━━━━━ Kaynak metin
Küçük İşletme Yönetimi Dersi 5. Ünite Sorularla Öğrenelim
Küçük İşletmelerde Yöneltme
- Özet
- Sorularla Öğrenelim
Yöneltme işlevinin başarıyla uygulanabilmesi için genellikle örgütleme işleviyle ilişkilendirilen iki ilkeye önem verilmesi önemlidir. Bu ilkeler hangileridir?
Yöneltme işlevinin başarıyla uygulanabilmesi için genellikle örgütleme işleviyle ilişkilendirilen iki ilkeye bu aşamada da önem verilmesi önemlidir. Bunlardan birincisi amaçların uyumlaştırılması ilkesi, diğeri ise emir-komuta ilkesidir (Efil, 2006:148).
"Amaçların Uyumlaştırılması İlkesi" nedir?
İşletmenin veya bölümün amaçları çalışanlar tarafından önceden bilinebilir. Bununla birlikte çalışanların işletmeyle ilgili tutumları, beklentileri veya hayal kırıklıkları onları kendilerine ait amaçlar oluşturmaya yöneltebilir. Bu durumda işletmenin amaçlarıyla çalışanların amaçları arasında kopmalar başlar. Oysa işletmelerin pazar payı, müşteri memnuniyeti, verimlilik, kârlılık gibi amaçlarına ulaşma derecesi, nihai başarısında çok önemlidir. Yöneltme işlevinin etkinliği açısından yöneticinin en önemli görevlerinden biri işletme amaçlarıyla çalışanların amaçlarının birbirinden kopmasına izin vermemesidir. Başka bir deyişle, işletme amaçlarıyla çalışanlarının amaçları arasında koşutluk sağlayacak önlemleri alması gerekir (Örneğin yıl sonundaki kârdan çalışanlara pay vermek, şirketin performansındaki artışa paralel olarak çalışanlara ilave ödemelerin yapılması, vb.).
"Emir-Komuta Birliği İlkesi" nedir?
━━━━━━━━━━
Yönergeler:
1. Küçük işletmelerde yöneltme metnine göre, örgütleme işleviyle ilişkilendirilen ve yöneltme işlevinin başarısı için önem taşıyan iki ilke hangileridir?
2. Küçük işletmelerde yöneltme metnini, son cümlesinden sonraki kısımla devam ettirin.
Aşağıdaki satırlara ihtiyaç yoktur.
━━━━━ Sağlanan malzeme
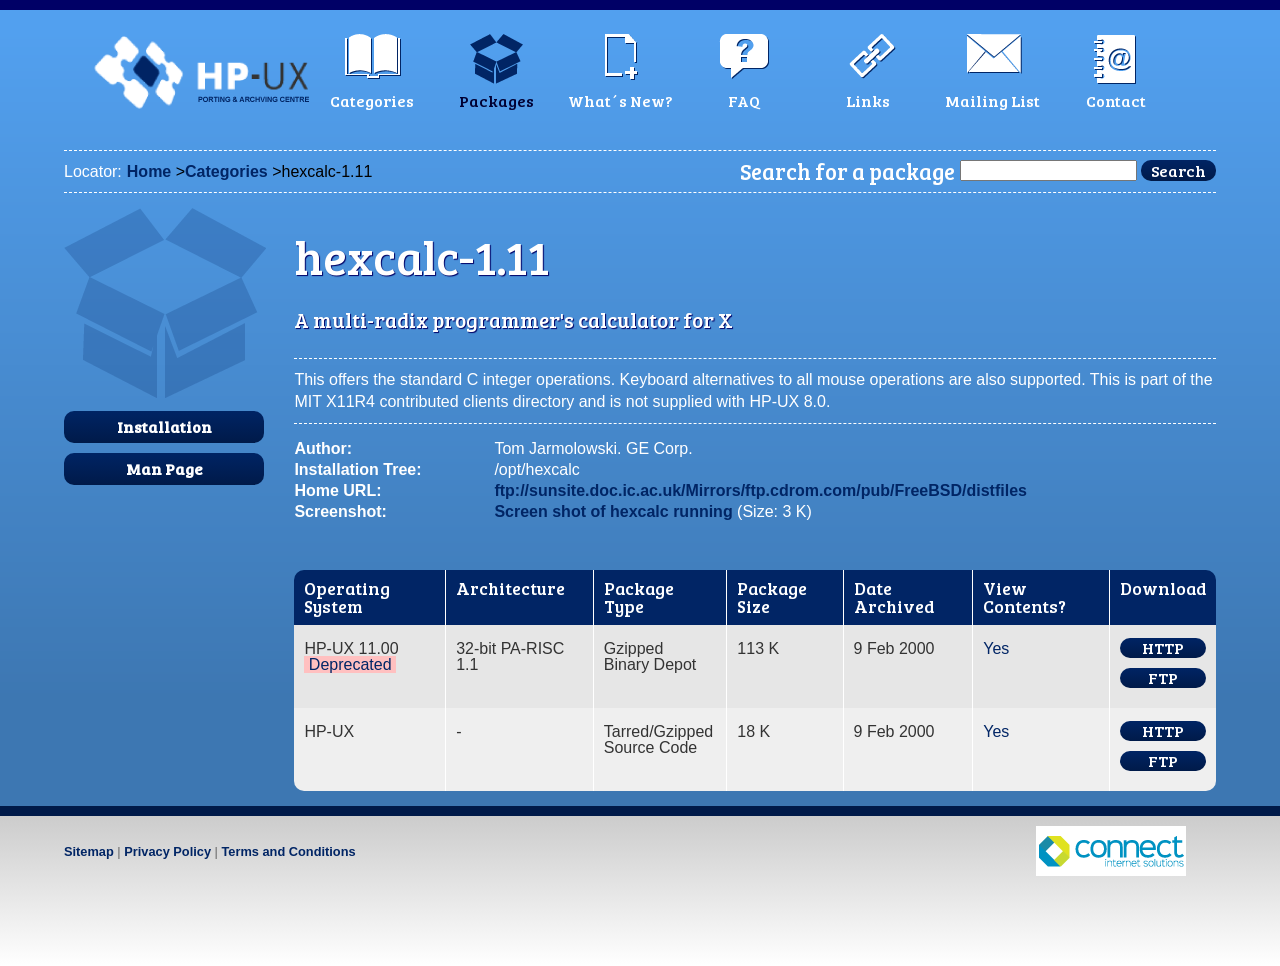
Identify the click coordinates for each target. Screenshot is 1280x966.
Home (149, 171)
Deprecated (350, 664)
━━━━━━━━━━
Yanıt listesi:
1. Amaçların uyumlaştırılması ilkesi ve emir-komuta ilkesi.

2.
Astların birden fazla üste karşı sorumlu olması, işlerin yürütülmesinde önemli sorunlar ortaya çıkartabilir. Farklı yöneticilerden emirler alan bir ast, önceliği hangisine verecektir? Hangi emir için ne kadar zaman ayıracaktır? Astın performansının değerlendirilmesinde üstler arasında görüş ayrılığı çıkması durumunda nasıl bir yol izlenecektir? Bu ve benzeri durumlar telafisi zor sorunların ortaya çıkmasına sebep olabilir. Örneğin zaman yetersizliği nedeniyle aldığı emri yerine getirmeye çalışırken başarısız olan bir astın bağlı olduğu üstleri de bu başarısızlıktan dolayı birbiriyle çatışmaya girebileceklerdir. Diğer yandan bir astın yalnızca bir üste bağlı olması örgütsel açıdan kolaylıklar sağlar. Örneğin, personel kime hesap vereceğini bilir, sorumluluklar net bir şekilde ortaya konabilir, personelin performansı daha net olarak görülebilir.
Yöneltme işlevinin etkin bir şekilde yerine getirilebilmesi açısından yöneticilerin üzerinde durması gereken noktalar hangileridir?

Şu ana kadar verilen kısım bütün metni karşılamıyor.